Does Mountain Dew Dissolve Bodies? PepsiCo Thinks So
On the heels of PepsiCo's announcement that their products aren't bad for you comes a wonderfully wacky legal dispute. Could a Madison County, Illinois man have found a mouse in his can of Mountain Dew? PepsiCo says no, but not because their manufacturing standards are infallible. Rather, they argue that the mouse would have dissolved before the man could have found it.
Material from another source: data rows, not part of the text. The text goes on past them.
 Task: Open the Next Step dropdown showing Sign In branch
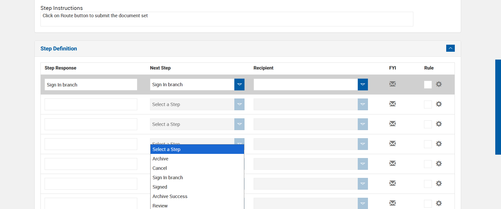(x=239, y=85)
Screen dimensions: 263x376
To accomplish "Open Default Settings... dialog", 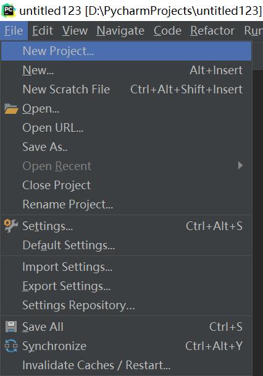I will 126,246.
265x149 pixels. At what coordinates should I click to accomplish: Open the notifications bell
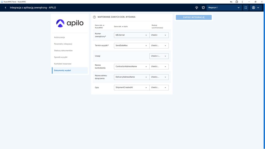[203, 8]
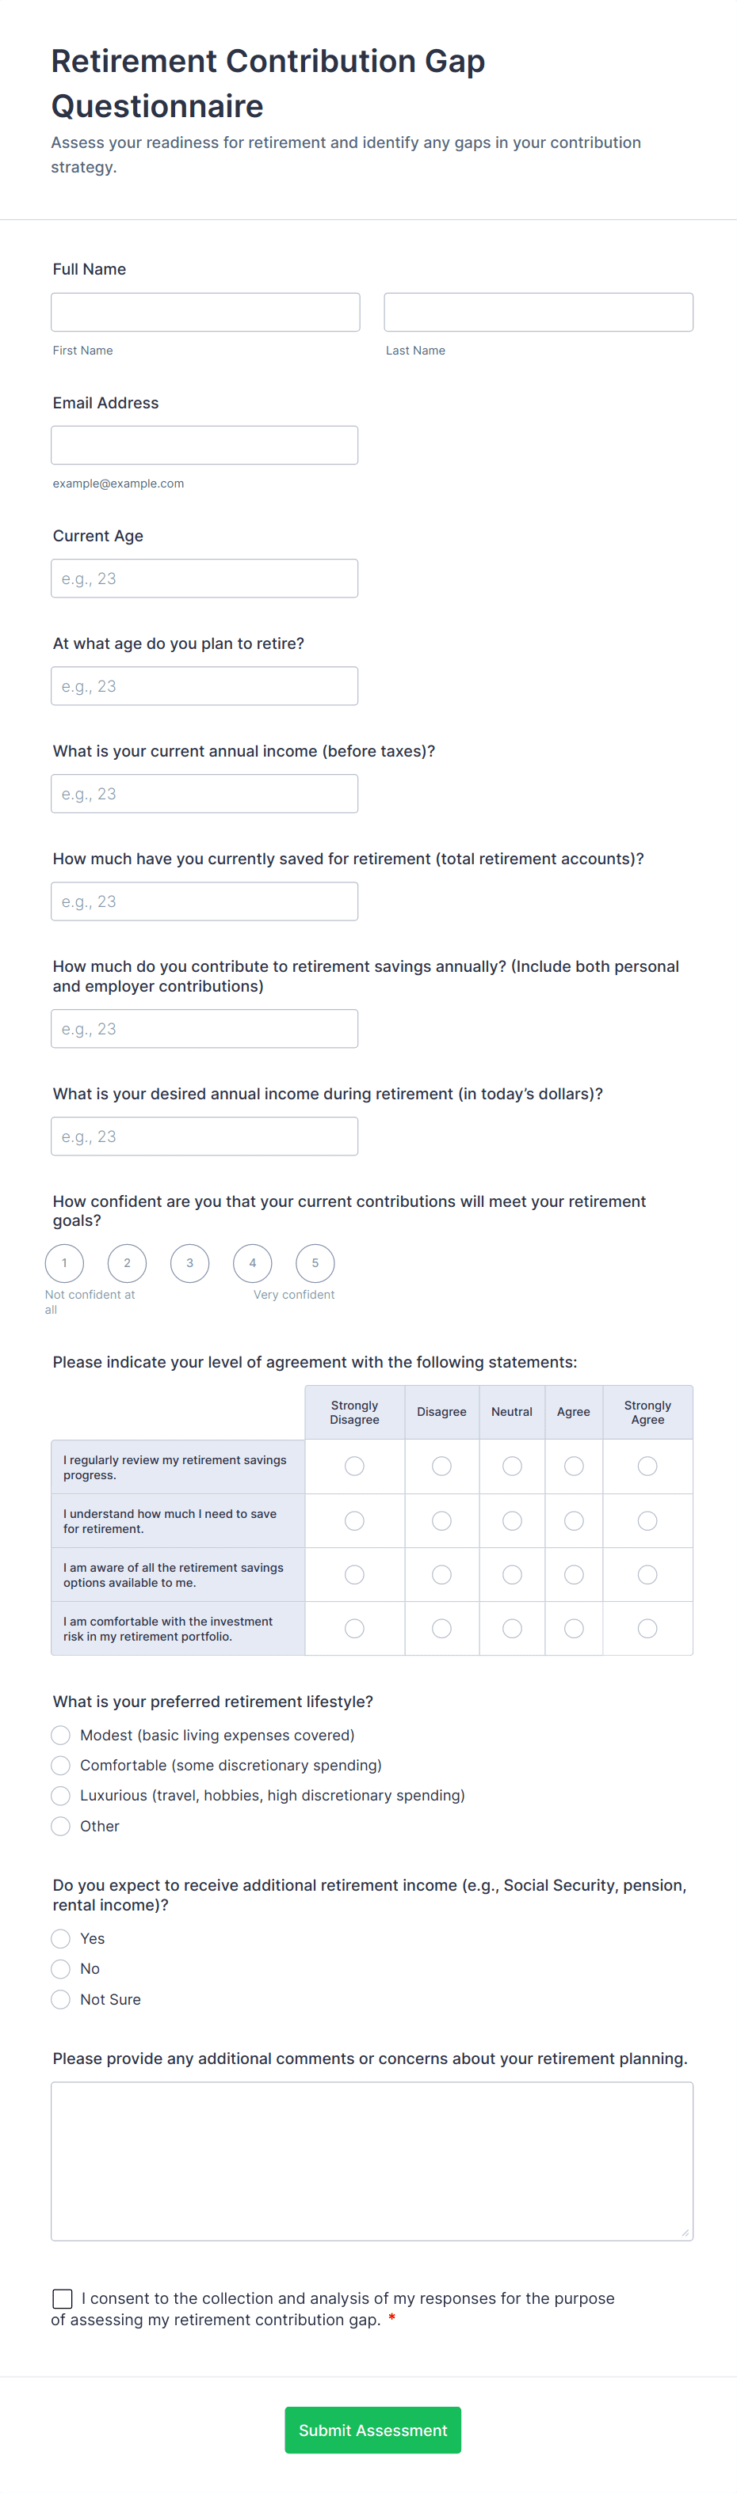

These kinds of strange products liability cases pop up all the time: complaints of bugs, vermin and body parts in packaged food are everyday affairs. Much of the time they are scams, and the few valid claims are the result of imperfect quality control over massive manufacturing operations. Cases are usually settled or, if they don't get to court, the person that complains gets some coupons. That's why this one is so strange; Pepsi's defense seems tailor-made to scare their customers.
The case was first brought in 2010, and right now, it's still in the early stages. The plaintiff, Ronald Ball, doesn't have the can or the mouse, and he claims he sent it to Pepsi for analysis and they destroyed it. This radical defense, a response to that claim made just before the new year, cited expert evidence that "the mouse would have dissolved in the soda had it been in the can from the time of its bottling until the day the plaintiff drank it."
Rumors about the effects of soda on teeth are common — some of us even did experiments in elementary school science classes. And the acid that Pepsi claims would dissolve the mouse into a "jelly-like substance" isn't that different in strength from what is found in orange juice. The problem is the image: does Pepsi really want to give consumers the mental image of their internal organs dissolving from their daily dose? The cost of settling this lawsuit can't come close to the potential PR effects.